> _EXERCISE_
From the records below, please repeat exactly the line that has "Como Maalifushi (71, 1486)", the line that has "ajustes (128, 2522)", and every line between them, and nothing else.

─── ENTRIES SHOWN ───

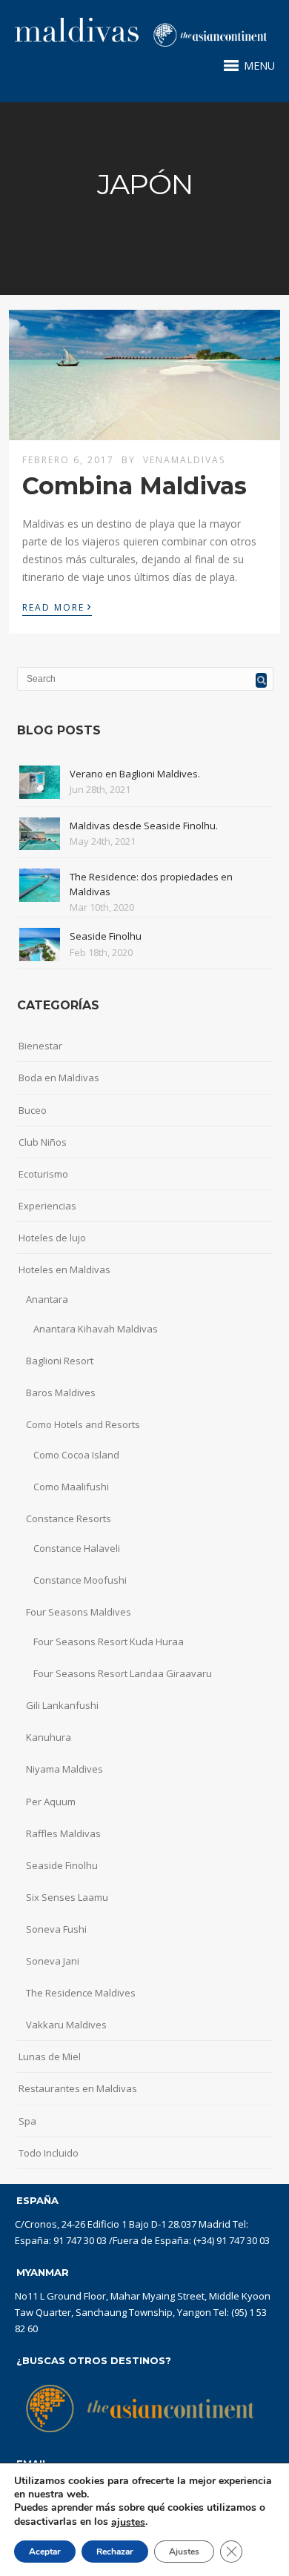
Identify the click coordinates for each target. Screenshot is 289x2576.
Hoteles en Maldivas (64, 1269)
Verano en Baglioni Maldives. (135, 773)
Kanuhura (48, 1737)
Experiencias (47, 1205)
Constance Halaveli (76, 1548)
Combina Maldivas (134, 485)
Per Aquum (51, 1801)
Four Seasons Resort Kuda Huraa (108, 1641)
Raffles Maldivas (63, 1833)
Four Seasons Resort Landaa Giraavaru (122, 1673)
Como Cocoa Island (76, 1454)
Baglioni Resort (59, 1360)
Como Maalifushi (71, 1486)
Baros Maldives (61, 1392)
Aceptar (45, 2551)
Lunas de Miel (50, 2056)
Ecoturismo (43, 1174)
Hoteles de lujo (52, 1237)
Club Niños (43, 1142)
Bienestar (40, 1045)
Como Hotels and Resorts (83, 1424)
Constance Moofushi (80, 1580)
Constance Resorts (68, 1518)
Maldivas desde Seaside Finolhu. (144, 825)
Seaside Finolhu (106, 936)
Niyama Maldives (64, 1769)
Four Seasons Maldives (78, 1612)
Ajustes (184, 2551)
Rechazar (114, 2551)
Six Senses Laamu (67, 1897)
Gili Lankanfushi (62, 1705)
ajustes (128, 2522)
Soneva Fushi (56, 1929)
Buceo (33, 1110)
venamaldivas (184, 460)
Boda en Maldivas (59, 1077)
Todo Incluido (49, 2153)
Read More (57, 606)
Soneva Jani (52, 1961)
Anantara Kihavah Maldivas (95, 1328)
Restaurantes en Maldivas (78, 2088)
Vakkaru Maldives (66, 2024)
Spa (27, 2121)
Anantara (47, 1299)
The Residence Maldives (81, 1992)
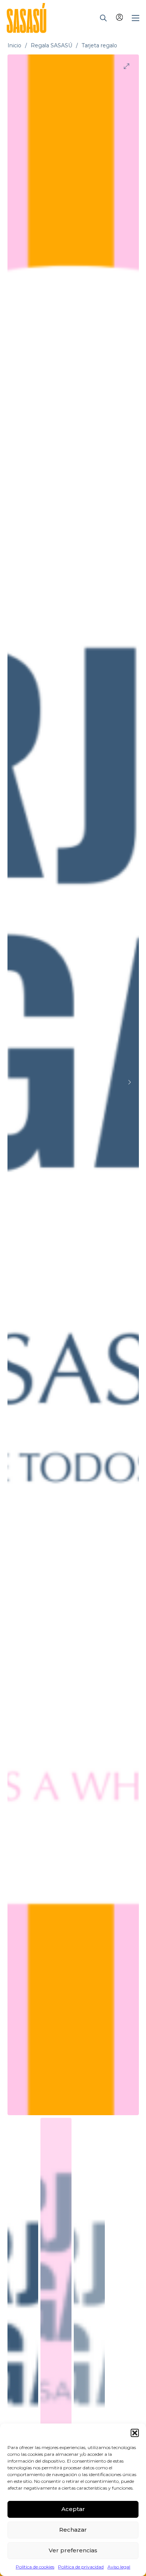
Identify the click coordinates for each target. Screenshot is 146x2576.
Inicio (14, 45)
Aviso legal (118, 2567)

───

> _PROBLEM SOLUTION_
Como Maalifushi (71, 1486)
Baros Maldives (61, 1392)
Aceptar (45, 2551)
Lunas de Miel (50, 2056)
Ecoturismo (43, 1174)
Hoteles de lujo (52, 1237)
Club Niños (43, 1142)
Bienestar (40, 1045)
Como Hotels and Resorts (83, 1424)
Constance Moofushi (80, 1580)
Constance Resorts (68, 1518)
Maldivas desde Seaside Finolhu. (144, 825)
Seaside Finolhu (106, 936)
Niyama Maldives (64, 1769)
Four Seasons Maldives (78, 1612)
Ajustes (184, 2551)
Rechazar (114, 2551)
Six Senses Laamu (67, 1897)
Gili Lankanfushi (62, 1705)
ajustes (128, 2522)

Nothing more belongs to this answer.